> Consegna 1:
Secondo il testo fornito, perché i due autori hanno voluto indagare sulla reale entità e sulle cause della diffusione delle patologie psichiatriche tra i giovani?

> Testo fornito:
L’epoca delle passioni tristi, Miguel Benasayag, Gerard Schmit, 2004 (ed. orig. 2003)

Gli autori di questo libro sono due psichiatri che operano nel campo dell’infanzia e dell’adolescenza. Preoccupati dalla richiesta crescente di aiuto rivolta loro, hanno voluto interrogarsi sulla reale entità e sulle cause di un apparente massiccio diffondersi delle patologie psichiatriche tra i giovani. Un viaggio che li ha condotti alla scoperta di un malessere diffuso, di una tristezza che attraversa tutte le fasce sociali.

> Consegna 2:
Riporta sotto forma di lista JSON di stringhe, una per riga e tralasciando le righe vuote, la parte delle voci che si apre con la riga contenente "You are a computer-use" e si chiude con quella contenente "click(321, 1244)", entrambe incluse.

> Dati da usare:
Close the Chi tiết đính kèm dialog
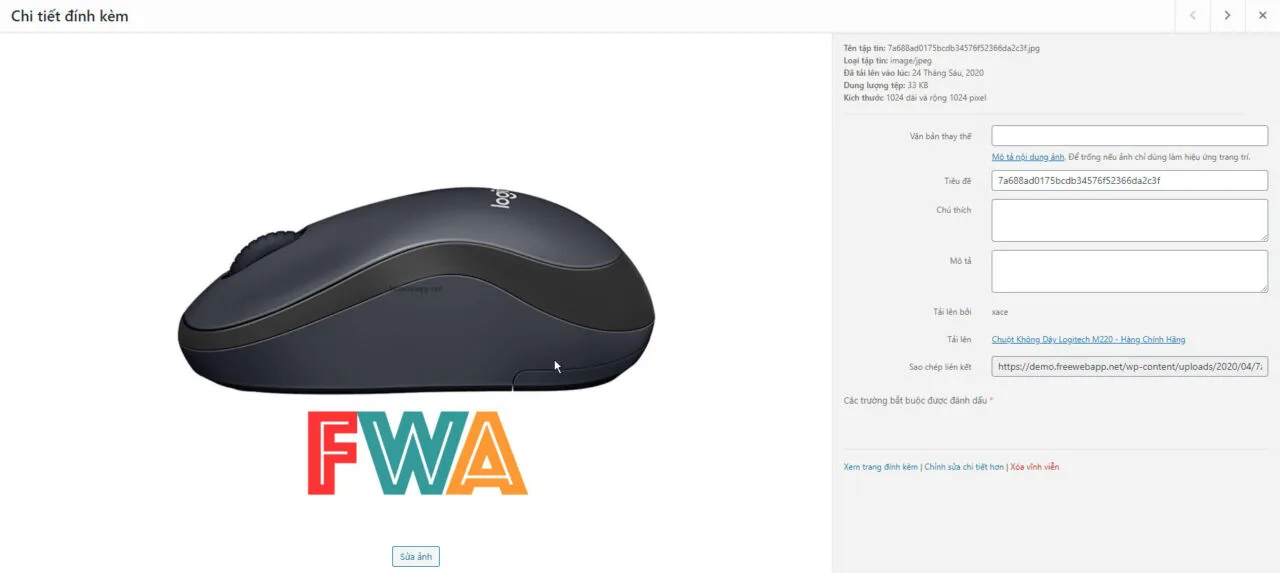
---
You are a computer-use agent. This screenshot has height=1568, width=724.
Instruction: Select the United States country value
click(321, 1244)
--
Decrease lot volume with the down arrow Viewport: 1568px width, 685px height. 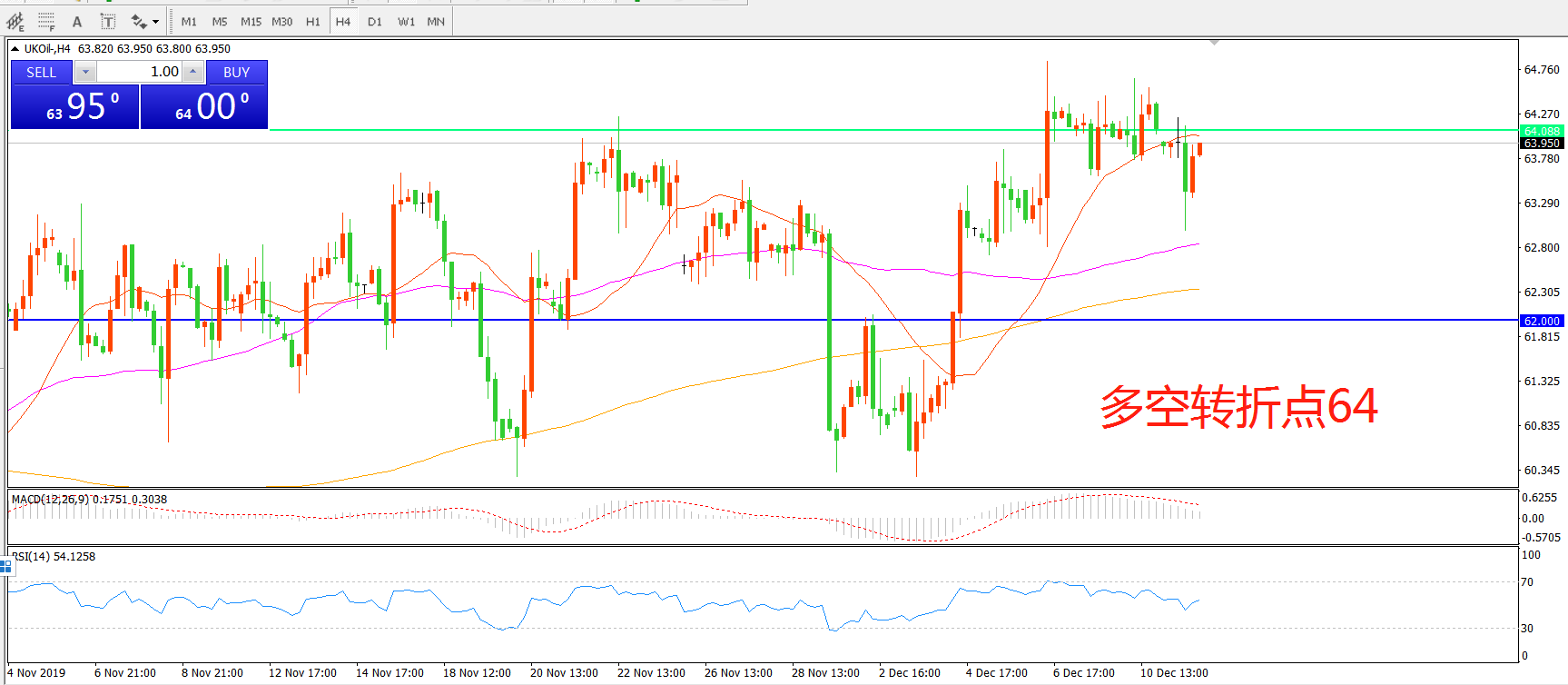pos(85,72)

> Risultato richiesto 1:
Perché erano preoccupati dalla crescente richiesta di aiuto rivolta loro in quanto psichiatri che operano nel campo dell'infanzia e dell'adolescenza.

> Risultato richiesto 2:
[
  "You are a computer-use agent. This screenshot has height=1568, width=724.",
  "Instruction: Select the United States country value",
  "click(321, 1244)"
]